[ESERCIZIO PROPOSTO 1]:
Nell'intervista a Dario Bürgler, riscrivi il passo che comincia con le parole "AMBRÌ – Venerdì" e si chiude dopo "effetto ti fa?", sostituendo "gentiluomo" con "signore".

:: ESTRATTO DELLA PAGINA ::

Bürgler: “Per ora non rifletto sui miei traguardi, ma il prossimo anno penso sarà l’ultimo”

Venerdì la millesima partita: “Sin da piccolo mi è sempre piaciuto tirare, e questa è diventata una mia caratteristica. Del Curto? Ha avuto un grande influsso, anche a livello personale, ma ho potuto imparare da tutti i miei allenatori”

AMBRÌ – Venerdì sera Dario Bürgler entrerà nel club esclusivo e ristretto riservato ai giocatori con alle spalle almeno 1’000 partite nella massima lega. Una grande pietra miliare nella lunga e fortunata carriera del nativo di Brunnen.

Uno degli atleti del nostro hockey più rispettati e amati, con i suoi modi da grande gentiluomo, una persona con i piedi per terra e un esempio per tutti. Con il 37enne attaccante dell’Ambrì, fresco di compleanno nella giornata di ieri, abbiamo ripercorso il suo cammino che lo ha portato sin qui.

Dario, sei il 15esimo giocatore che taglia il traguardo delle 1’000 partite. Complimenti! Che effetto ti fa?
“Onestamente non mi fa chissà che effetto, non mi sono mai fatto tanti pensieri in merito a questo. Certo, disputare il millesimo match sarà una gioia, arriveranno diversi familiari e amici a vedere la partita, ma in definitiva questo è uno di quei traguardi a cui magari dai valore una volta conclusa la carriera. È vero, per contro, che in questi giorni in diversi m’interpellano a tal proposito”.

Partiamo dall’inizio. Hai cominciato a muovere i primi passi sul ghiaccio a Seewen e poi sei andato nelle giovanili dello Zugo. Si è visto subito che avevi particolarmente talento?

:::
:: RECORD FORNITI ::

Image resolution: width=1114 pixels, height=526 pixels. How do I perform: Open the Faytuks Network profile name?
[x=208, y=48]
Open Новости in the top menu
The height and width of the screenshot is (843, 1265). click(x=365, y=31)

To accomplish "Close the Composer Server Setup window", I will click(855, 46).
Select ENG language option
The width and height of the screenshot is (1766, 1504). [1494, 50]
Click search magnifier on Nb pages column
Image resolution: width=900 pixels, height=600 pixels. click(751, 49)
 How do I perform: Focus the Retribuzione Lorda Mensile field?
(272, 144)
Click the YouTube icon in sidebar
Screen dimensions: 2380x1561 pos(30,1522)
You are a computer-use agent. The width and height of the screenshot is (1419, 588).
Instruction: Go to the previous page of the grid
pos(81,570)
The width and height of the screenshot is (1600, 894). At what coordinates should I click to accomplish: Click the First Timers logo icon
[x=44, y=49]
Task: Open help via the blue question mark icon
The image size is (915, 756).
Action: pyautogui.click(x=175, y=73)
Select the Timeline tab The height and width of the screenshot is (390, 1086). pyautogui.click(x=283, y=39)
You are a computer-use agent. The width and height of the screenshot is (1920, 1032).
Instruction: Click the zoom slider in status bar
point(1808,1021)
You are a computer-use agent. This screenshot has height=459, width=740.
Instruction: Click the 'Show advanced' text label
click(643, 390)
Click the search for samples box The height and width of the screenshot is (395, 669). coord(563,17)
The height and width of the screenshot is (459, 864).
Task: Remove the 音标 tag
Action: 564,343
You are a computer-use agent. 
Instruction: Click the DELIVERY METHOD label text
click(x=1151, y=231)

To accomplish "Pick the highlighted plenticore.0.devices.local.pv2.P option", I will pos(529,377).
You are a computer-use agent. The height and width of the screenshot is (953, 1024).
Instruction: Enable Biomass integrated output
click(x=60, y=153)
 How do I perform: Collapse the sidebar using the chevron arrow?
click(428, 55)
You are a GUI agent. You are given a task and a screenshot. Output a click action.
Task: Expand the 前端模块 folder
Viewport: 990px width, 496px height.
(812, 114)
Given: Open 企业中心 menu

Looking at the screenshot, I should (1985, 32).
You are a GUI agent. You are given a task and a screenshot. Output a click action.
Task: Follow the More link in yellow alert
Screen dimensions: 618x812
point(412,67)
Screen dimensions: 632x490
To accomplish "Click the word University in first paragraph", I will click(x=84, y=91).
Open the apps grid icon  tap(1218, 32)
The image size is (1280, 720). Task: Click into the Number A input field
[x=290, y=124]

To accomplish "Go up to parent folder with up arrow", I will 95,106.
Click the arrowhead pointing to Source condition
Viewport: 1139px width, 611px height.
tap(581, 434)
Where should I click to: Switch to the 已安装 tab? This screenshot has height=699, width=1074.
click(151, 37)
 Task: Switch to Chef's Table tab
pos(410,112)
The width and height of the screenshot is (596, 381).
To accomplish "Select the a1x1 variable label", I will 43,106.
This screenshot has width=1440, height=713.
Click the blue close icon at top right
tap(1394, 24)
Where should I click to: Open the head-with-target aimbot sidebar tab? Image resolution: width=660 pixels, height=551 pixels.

:::

[ESERCIZIO PROPOSTO 2]:
Riporta tali e quali le righe dei record, dalla riga che contiene "The width and height of the screenshot is (1600, 894)." fino a quella che contiene "Action: 564,343", entrambe comprese.

[RISULTATO 1]:
AMBRÌ – Venerdì sera Dario Bürgler entrerà nel club esclusivo e ristretto riservato ai giocatori con alle spalle almeno 1’000 partite nella massima lega. Una grande pietra miliare nella lunga e fortunata carriera del nativo di Brunnen.

Uno degli atleti del nostro hockey più rispettati e amati, con i suoi modi da grande signore, una persona con i piedi per terra e un esempio per tutti. Con il 37enne attaccante dell’Ambrì, fresco di compleanno nella giornata di ieri, abbiamo ripercorso il suo cammino che lo ha portato sin qui.

Dario, sei il 15esimo giocatore che taglia il traguardo delle 1’000 partite. Complimenti! Che effetto ti fa?

[RISULTATO 2]:
The width and height of the screenshot is (1600, 894). At what coordinates should I click to accomplish: Click the First Timers logo icon
[x=44, y=49]
Task: Open help via the blue question mark icon
The image size is (915, 756).
Action: pyautogui.click(x=175, y=73)
Select the Timeline tab The height and width of the screenshot is (390, 1086). pyautogui.click(x=283, y=39)
You are a computer-use agent. The width and height of the screenshot is (1920, 1032).
Instruction: Click the zoom slider in status bar
point(1808,1021)
You are a computer-use agent. This screenshot has height=459, width=740.
Instruction: Click the 'Show advanced' text label
click(643, 390)
Click the search for samples box The height and width of the screenshot is (395, 669). coord(563,17)
The height and width of the screenshot is (459, 864).
Task: Remove the 音标 tag
Action: 564,343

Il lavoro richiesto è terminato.